- NATO to realność, to czynnik wojskowy. Musimy budować normalne stosunki i wznowić to, co było wcześniej - powiedział dyrektor departamentu współpracy europejskiej MSZ Rosji Andriej Kielin, cytowany przez agencję Interfax. Co ciekawe, wysokiej rangi rosyjski dyplomata stwierdził, że "bycie członkiem NATO jest opłacalne". - To się opłaca przede wszystkim z punktu widzenia ekonomicznego, politycznego, ponieważ nie trzeba budować samodzielnej polityki zagranicznej, wystarczy dołączyć do wspólnej - stwierdził.

- Nie ma potrzeby utworzenia obrony wokół całego kraju. Na przykład Belgia nie musi mieć własnej marynarki wojennej, lotnictwa czy systemów obrony przeciwlotniczej. Tu chodzi o podział pracy, co jest znacznie tańsze. Jeden kraj utrzymuje, załóżmy, dwa okręty i cztery myśliwce bojowe.
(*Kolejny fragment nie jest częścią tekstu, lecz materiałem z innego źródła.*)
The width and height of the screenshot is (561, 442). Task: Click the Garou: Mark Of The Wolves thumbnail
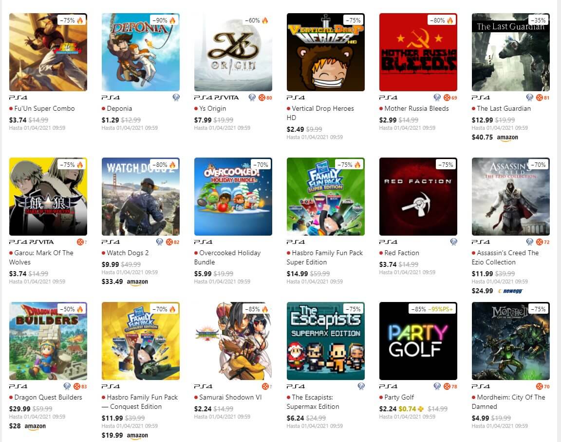(48, 197)
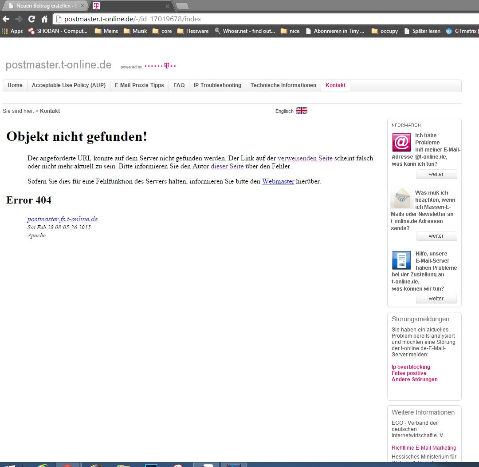Click the browser reload button
The height and width of the screenshot is (467, 479).
[31, 19]
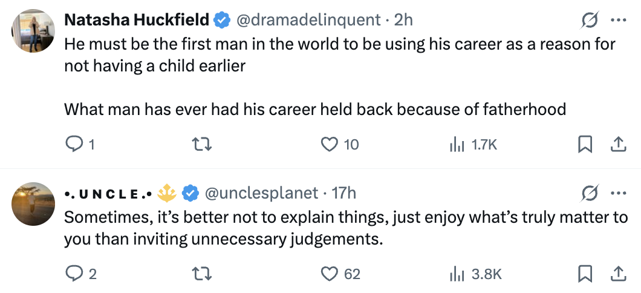The image size is (641, 293).
Task: Click the UNCLE profile avatar
Action: 34,203
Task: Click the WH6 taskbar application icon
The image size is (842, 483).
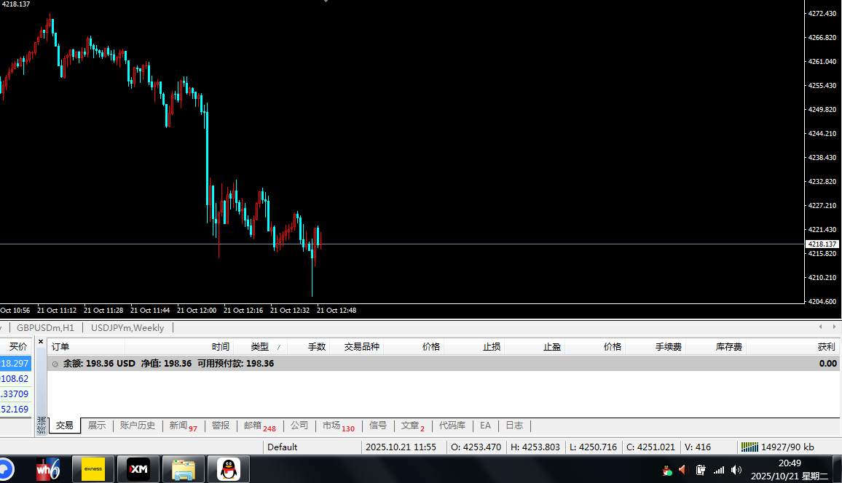Action: pyautogui.click(x=48, y=469)
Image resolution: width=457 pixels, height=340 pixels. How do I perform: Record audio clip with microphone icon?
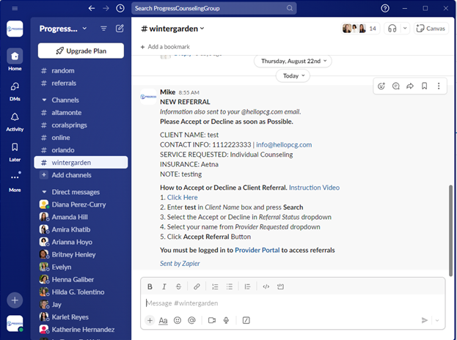[x=226, y=320]
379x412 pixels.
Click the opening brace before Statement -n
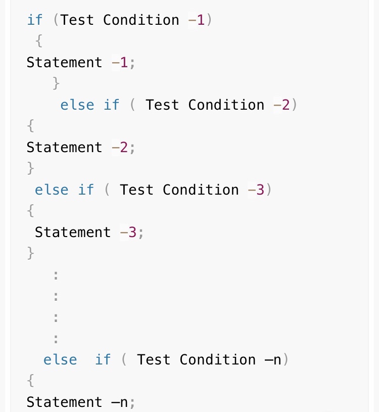tap(30, 381)
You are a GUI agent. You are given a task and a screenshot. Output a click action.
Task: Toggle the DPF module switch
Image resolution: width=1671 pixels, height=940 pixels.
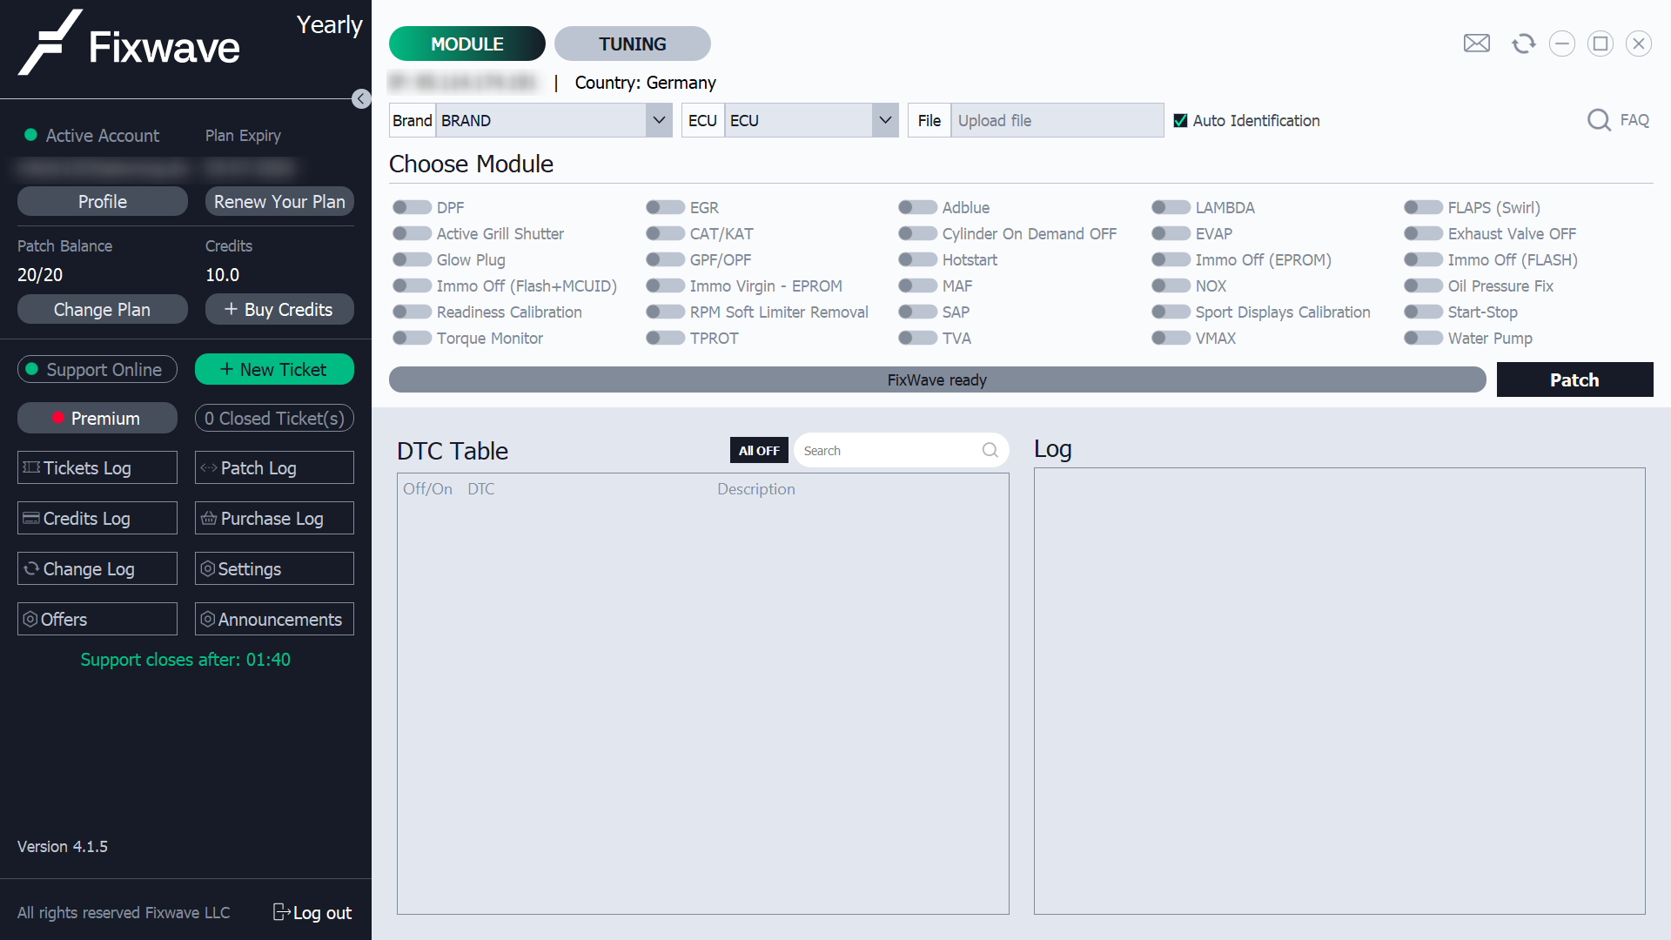pos(412,207)
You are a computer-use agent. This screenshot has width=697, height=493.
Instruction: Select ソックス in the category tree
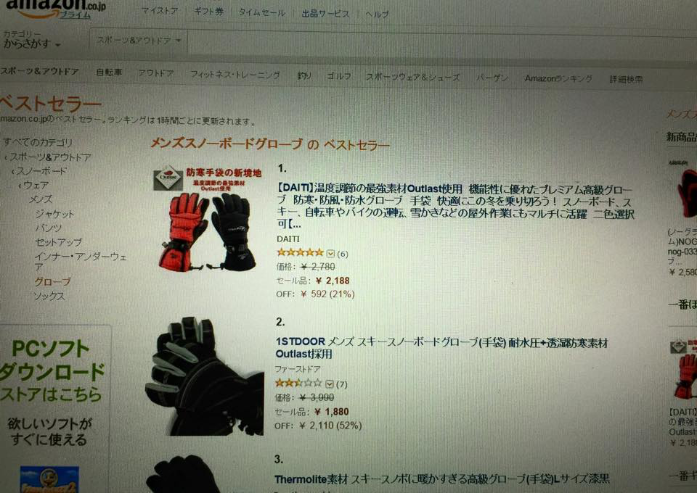(x=50, y=296)

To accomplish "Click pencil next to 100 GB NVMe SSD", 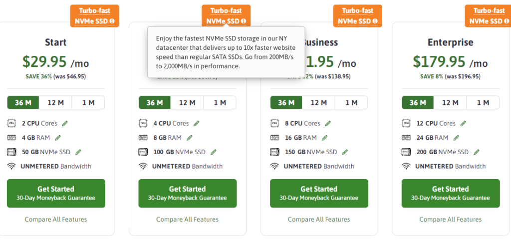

Z kolei sąsiedni wykonuje inne zadania wojskowe - mówi Kielin.

Co ciekawe, zaledwie kilka dni temu Stany Zjednoczone wydaliły 35 rosyjskich dyplomatów w związku z atakami hakerskimi, o które Amerykanie oskarżają Moskwę. Na wydalenie swoich dyplomatów Moskwa nie odpowiedziała w żaden sposób, na co pozytywnie zareagował Donald Trump. W Rosji liczą, że po inauguracji nowy prezydent USA zniesie przynajmniej część sankcji, wprowadzonych poprzednią administracją Białego Domu.